*EXERCISE INSTRUCTIONS*.
Exact copies of the lines from the one holding "You are a GUI" through the last line of the entries below are to be printed, with pictures omitted.

*RECORD SET*.
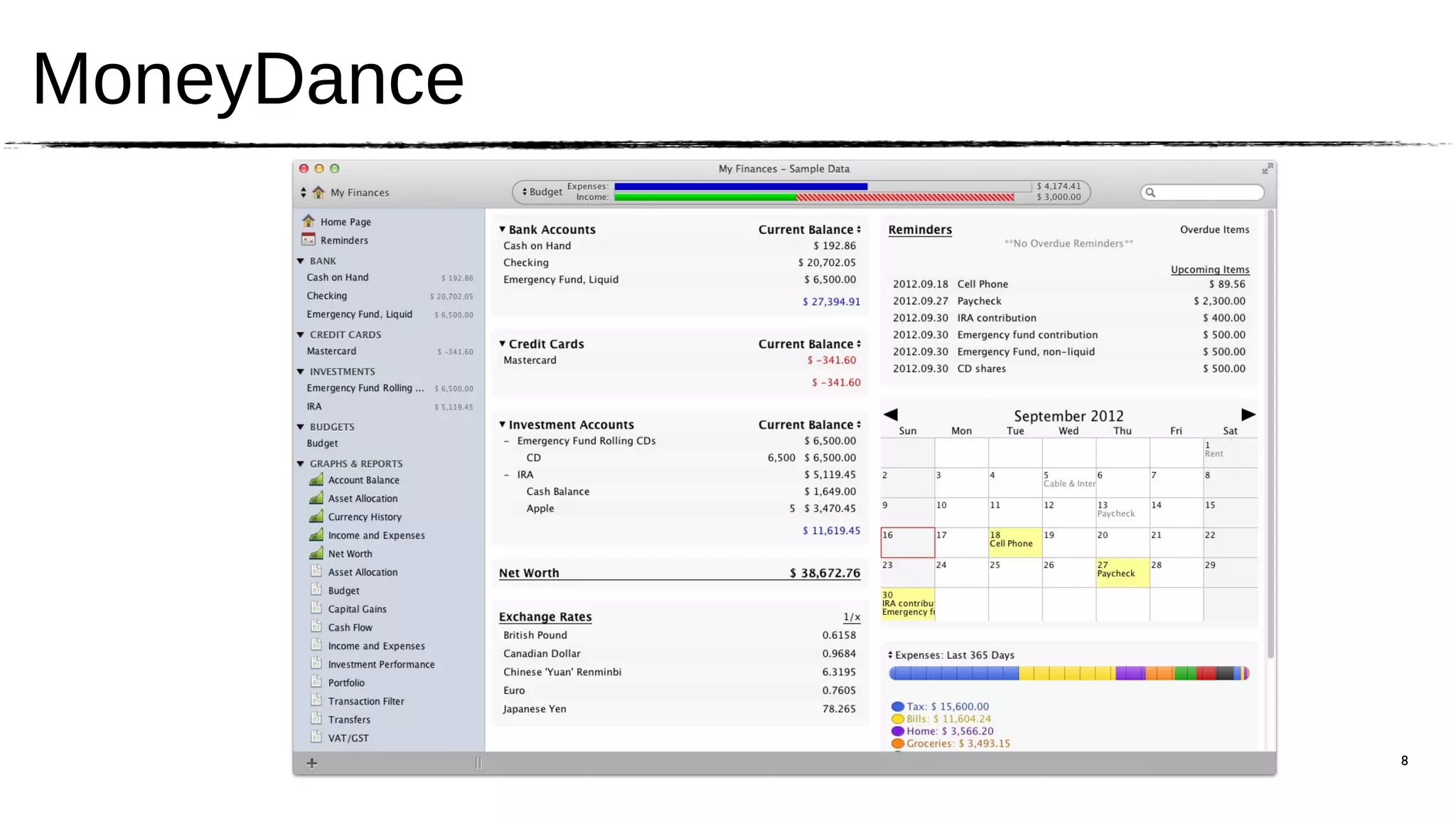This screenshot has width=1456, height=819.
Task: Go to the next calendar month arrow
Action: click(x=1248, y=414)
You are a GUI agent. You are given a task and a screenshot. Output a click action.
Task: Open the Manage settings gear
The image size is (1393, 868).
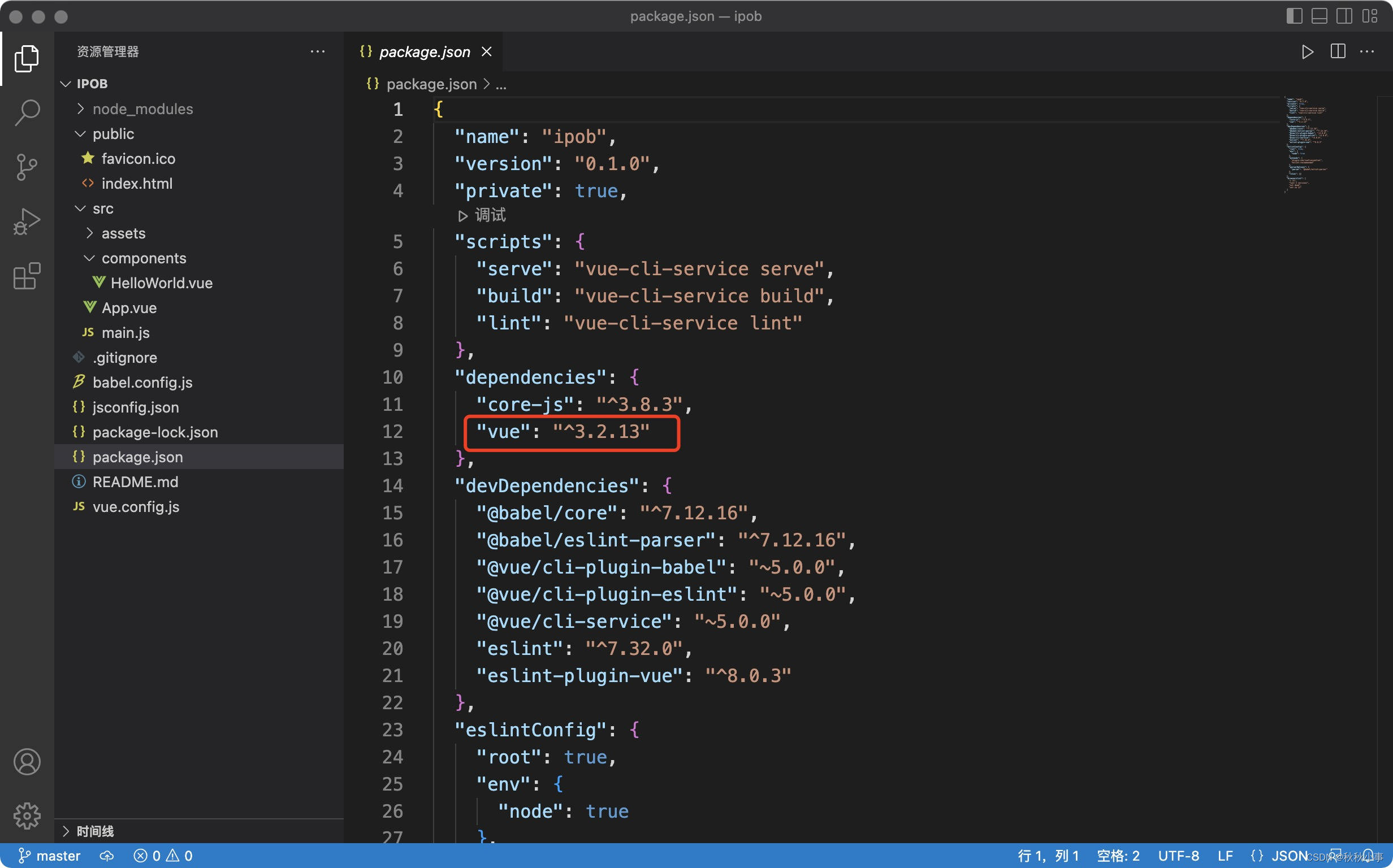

*SOLUTION TO THE EXERCISE*.
You are a GUI agent. You are given a task and a screenshot. Output a click action.
Task: Open the Manage settings gear
The image size is (1393, 868).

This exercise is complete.